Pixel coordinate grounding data
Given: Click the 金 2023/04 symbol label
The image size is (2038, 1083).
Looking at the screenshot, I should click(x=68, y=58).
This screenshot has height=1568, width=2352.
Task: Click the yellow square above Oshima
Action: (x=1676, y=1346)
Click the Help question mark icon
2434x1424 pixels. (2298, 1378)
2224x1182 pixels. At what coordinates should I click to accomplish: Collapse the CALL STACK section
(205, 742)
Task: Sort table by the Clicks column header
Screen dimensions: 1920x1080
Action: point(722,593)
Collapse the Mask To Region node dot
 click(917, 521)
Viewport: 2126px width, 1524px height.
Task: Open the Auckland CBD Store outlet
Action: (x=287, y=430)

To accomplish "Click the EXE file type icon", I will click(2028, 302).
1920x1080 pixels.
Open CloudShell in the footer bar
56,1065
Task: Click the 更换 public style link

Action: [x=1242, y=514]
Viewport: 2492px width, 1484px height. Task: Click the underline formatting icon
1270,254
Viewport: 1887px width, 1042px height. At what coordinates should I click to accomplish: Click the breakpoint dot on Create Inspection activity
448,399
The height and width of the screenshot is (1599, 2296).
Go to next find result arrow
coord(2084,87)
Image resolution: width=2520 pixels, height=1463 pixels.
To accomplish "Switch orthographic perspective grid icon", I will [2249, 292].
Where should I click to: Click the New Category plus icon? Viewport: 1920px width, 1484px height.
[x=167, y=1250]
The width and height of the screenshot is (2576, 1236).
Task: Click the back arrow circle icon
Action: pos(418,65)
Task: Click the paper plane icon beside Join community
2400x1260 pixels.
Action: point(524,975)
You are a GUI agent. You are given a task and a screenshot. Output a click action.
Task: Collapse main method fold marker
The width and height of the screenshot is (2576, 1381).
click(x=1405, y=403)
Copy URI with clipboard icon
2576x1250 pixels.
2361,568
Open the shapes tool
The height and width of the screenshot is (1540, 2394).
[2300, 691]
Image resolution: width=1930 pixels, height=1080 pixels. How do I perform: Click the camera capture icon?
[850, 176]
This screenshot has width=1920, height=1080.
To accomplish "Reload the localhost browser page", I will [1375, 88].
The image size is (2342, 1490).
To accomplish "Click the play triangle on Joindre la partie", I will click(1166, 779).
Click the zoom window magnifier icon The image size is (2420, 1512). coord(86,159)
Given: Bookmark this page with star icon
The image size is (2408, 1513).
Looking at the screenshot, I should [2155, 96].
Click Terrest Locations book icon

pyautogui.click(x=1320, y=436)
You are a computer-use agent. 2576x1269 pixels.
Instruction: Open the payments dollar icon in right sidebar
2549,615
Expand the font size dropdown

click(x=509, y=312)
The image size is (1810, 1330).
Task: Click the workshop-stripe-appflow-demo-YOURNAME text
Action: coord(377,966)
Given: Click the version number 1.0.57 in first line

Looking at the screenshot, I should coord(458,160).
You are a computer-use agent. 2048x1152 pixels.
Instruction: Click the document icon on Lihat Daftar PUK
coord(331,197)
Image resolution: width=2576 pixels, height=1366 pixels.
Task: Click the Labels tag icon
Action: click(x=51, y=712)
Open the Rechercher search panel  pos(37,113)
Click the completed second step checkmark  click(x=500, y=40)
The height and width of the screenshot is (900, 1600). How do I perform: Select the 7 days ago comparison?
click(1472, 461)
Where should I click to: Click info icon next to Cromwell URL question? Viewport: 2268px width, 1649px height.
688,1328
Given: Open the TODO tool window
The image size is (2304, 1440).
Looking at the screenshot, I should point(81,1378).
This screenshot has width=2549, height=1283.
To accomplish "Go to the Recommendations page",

PROBLEM:
Every record above needs to be restated exactly.

SOLUTION FOR THIS EXERCISE:
Given: Click the 金 2023/04 symbol label
The image size is (2038, 1083).
Looking at the screenshot, I should click(x=68, y=58).
This screenshot has height=1568, width=2352.
Task: Click the yellow square above Oshima
Action: (x=1676, y=1346)
Click the Help question mark icon
2434x1424 pixels. (2298, 1378)
2224x1182 pixels. At what coordinates should I click to accomplish: Collapse the CALL STACK section
(205, 742)
Task: Sort table by the Clicks column header
Screen dimensions: 1920x1080
Action: point(722,593)
Collapse the Mask To Region node dot
 click(917, 521)
Viewport: 2126px width, 1524px height.
Task: Open the Auckland CBD Store outlet
Action: (x=287, y=430)

To accomplish "Click the EXE file type icon", I will click(2028, 302).
1920x1080 pixels.
Open CloudShell in the footer bar
56,1065
Task: Click the 更换 public style link

Action: [x=1242, y=514]
Viewport: 2492px width, 1484px height. Task: Click the underline formatting icon
1270,254
Viewport: 1887px width, 1042px height. At what coordinates should I click to accomplish: Click the breakpoint dot on Create Inspection activity
448,399
The height and width of the screenshot is (1599, 2296).
Go to next find result arrow
coord(2084,87)
Image resolution: width=2520 pixels, height=1463 pixels.
To accomplish "Switch orthographic perspective grid icon", I will [2249, 292].
Where should I click to: Click the New Category plus icon? Viewport: 1920px width, 1484px height.
[x=167, y=1250]
The width and height of the screenshot is (2576, 1236).
Task: Click the back arrow circle icon
Action: pos(418,65)
Task: Click the paper plane icon beside Join community
2400x1260 pixels.
Action: point(524,975)
You are a GUI agent. You are given a task and a screenshot. Output a click action.
Task: Collapse main method fold marker
The width and height of the screenshot is (2576, 1381).
click(x=1405, y=403)
Copy URI with clipboard icon
2576x1250 pixels.
2361,568
Open the shapes tool
The height and width of the screenshot is (1540, 2394).
[2300, 691]
Image resolution: width=1930 pixels, height=1080 pixels. How do I perform: Click the camera capture icon?
[850, 176]
This screenshot has width=1920, height=1080.
To accomplish "Reload the localhost browser page", I will [1375, 88].
The image size is (2342, 1490).
To accomplish "Click the play triangle on Joindre la partie", I will click(1166, 779).
Click the zoom window magnifier icon The image size is (2420, 1512). coord(86,159)
Given: Bookmark this page with star icon
The image size is (2408, 1513).
Looking at the screenshot, I should [2155, 96].
Click Terrest Locations book icon

pyautogui.click(x=1320, y=436)
You are a computer-use agent. 2576x1269 pixels.
Instruction: Open the payments dollar icon in right sidebar
2549,615
Expand the font size dropdown

click(x=509, y=312)
The image size is (1810, 1330).
Task: Click the workshop-stripe-appflow-demo-YOURNAME text
Action: coord(377,966)
Given: Click the version number 1.0.57 in first line

Looking at the screenshot, I should coord(458,160).
You are a computer-use agent. 2048x1152 pixels.
Instruction: Click the document icon on Lihat Daftar PUK
coord(331,197)
Image resolution: width=2576 pixels, height=1366 pixels.
Task: Click the Labels tag icon
Action: click(x=51, y=712)
Open the Rechercher search panel  pos(37,113)
Click the completed second step checkmark  click(x=500, y=40)
The height and width of the screenshot is (900, 1600). How do I perform: Select the 7 days ago comparison?
click(1472, 461)
Where should I click to: Click info icon next to Cromwell URL question? Viewport: 2268px width, 1649px height.
688,1328
Given: Open the TODO tool window
The image size is (2304, 1440).
Looking at the screenshot, I should point(81,1378).
This screenshot has width=2549, height=1283.
To accomplish "Go to the Recommendations page",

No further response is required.